Numbers
06-Vocabulary — Numbers
lima is the body. dasa is both hands. sata, sen, milu scale from there.
Base Numbers (0–10)
| # | LEKA | Source | Story |
|---|---|---|---|
| 0 | sunya | Sanskrit śūnya | Emptiness, the philosophical zero |
| 1 | eka | Sanskrit eka | One |
| 2 | du | Universal | dva / dos / due / deux |
| 3 | tri | Universal | tres / tre / tri / trois |
| 4 | kati | Sanskrit catur, softened | — |
| 5 | lima | Austronesian | 'Five' and 'hand' — the body as origin of base-10 |
| 6 | sasu | Internal LEKA | Coined for distinctness |
| 7 | sapta | Sanskrit sapta | Sacred seven |
| 8 | oku | Japanese yattsu / Italian otto | — |
| 9 | nava | Sanskrit nava | Also means 'new' |
| 10 | dasa | Sanskrit daśa | The whole hand twice |
lima is the only LEKA word borrowed from outside the four source languages (Austronesian).

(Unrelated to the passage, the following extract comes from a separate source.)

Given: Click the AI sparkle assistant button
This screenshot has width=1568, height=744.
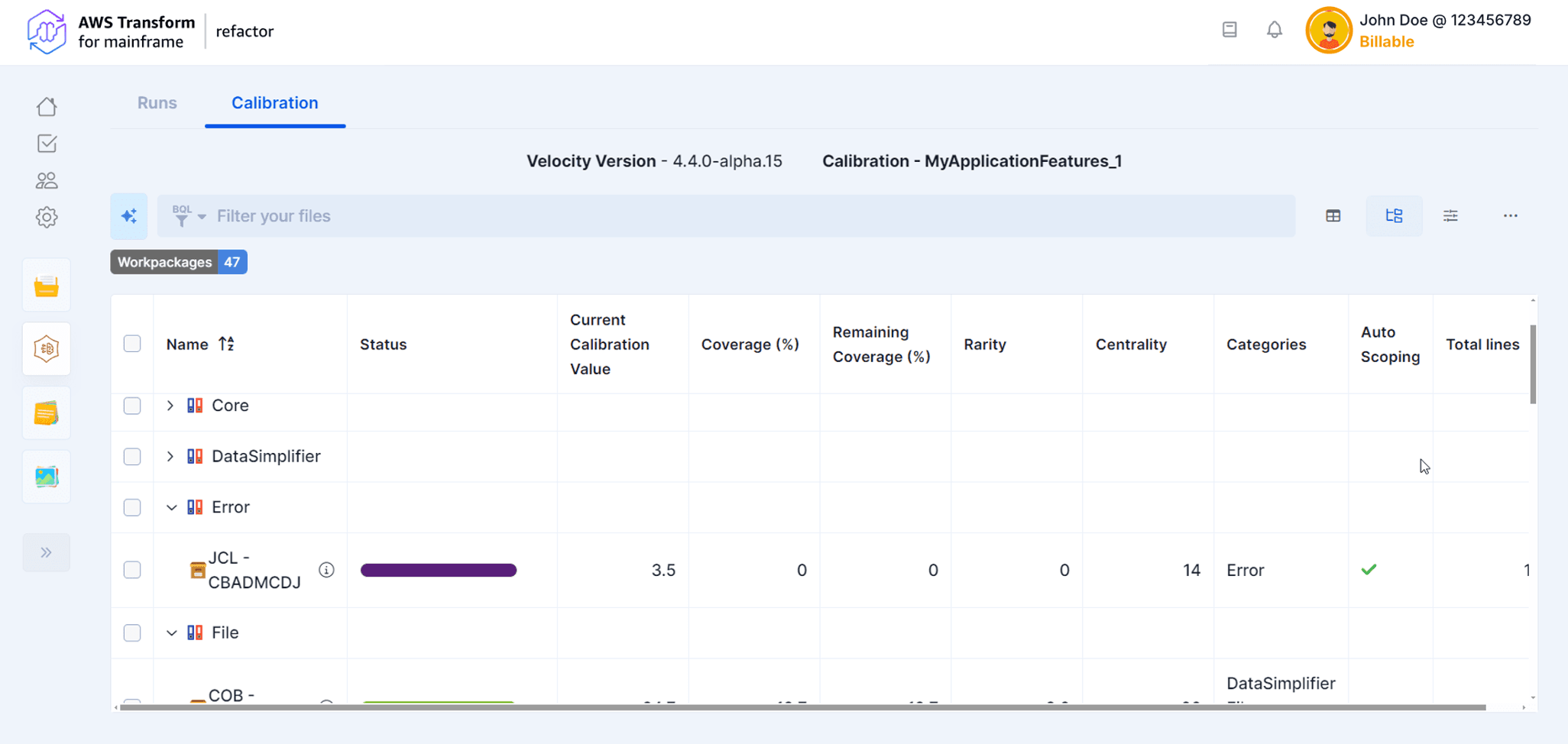Looking at the screenshot, I should click(129, 216).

Kept because the meaning is too true to refuse — the body itself is the origin of base-10 counting.
How Numbers Work Above 10
Rule: read digits left to right. Scale words act as multipliers.

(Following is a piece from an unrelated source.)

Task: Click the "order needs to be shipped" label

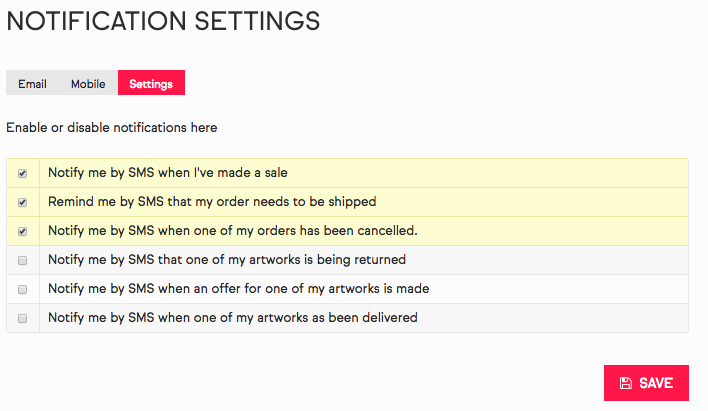Action: [212, 202]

There are no compound number rules — just name each digit in order, then use the scale word for its place value.
Scale Words
| Scale | LEKA | Source |
|---|---|---|
| 100 | sata | Sanskrit śata (hundred) |
| 1,000 | sen | Japanese 千 sen (thousand) |
| 1,000,000 | milu | Romance millón / milione, shortened to fit LEKA |
Examples
| Number | LEKA | Notes |
|---|---|---|
| 13 | eka tri | one-three |
| 21 | du eka | two-one |
| 100 | eka sata | one-hundred |
| 500 | lima sata | five-hundred |
| 1,300 | eka tri sen | thirteen-thousand |
| 13,000 | eka tri sen | — |
| 13,500,000 | eka tri milu lima sata | thirteen million, five hundred |
| 13,500,247 | eka tri milu lima sata du kati sapta | — |
Large numbers are grouped by natural pause in speech.
The Number Chant (0–10)
sunya, eka, du, tri, kati — lima, sasu, sapta, oku, nava — dasa.
Notes
- dasa still exists as the standalone word for 10 — it carries its story. It is not used as a compound base (20 ≠ du-dasa; 20 = du sunya).
- Billion and above — not yet named. Use before expanding.
- The digit system was chosen for simplicity and transparency. Anyone who learns 0–10 can read any number.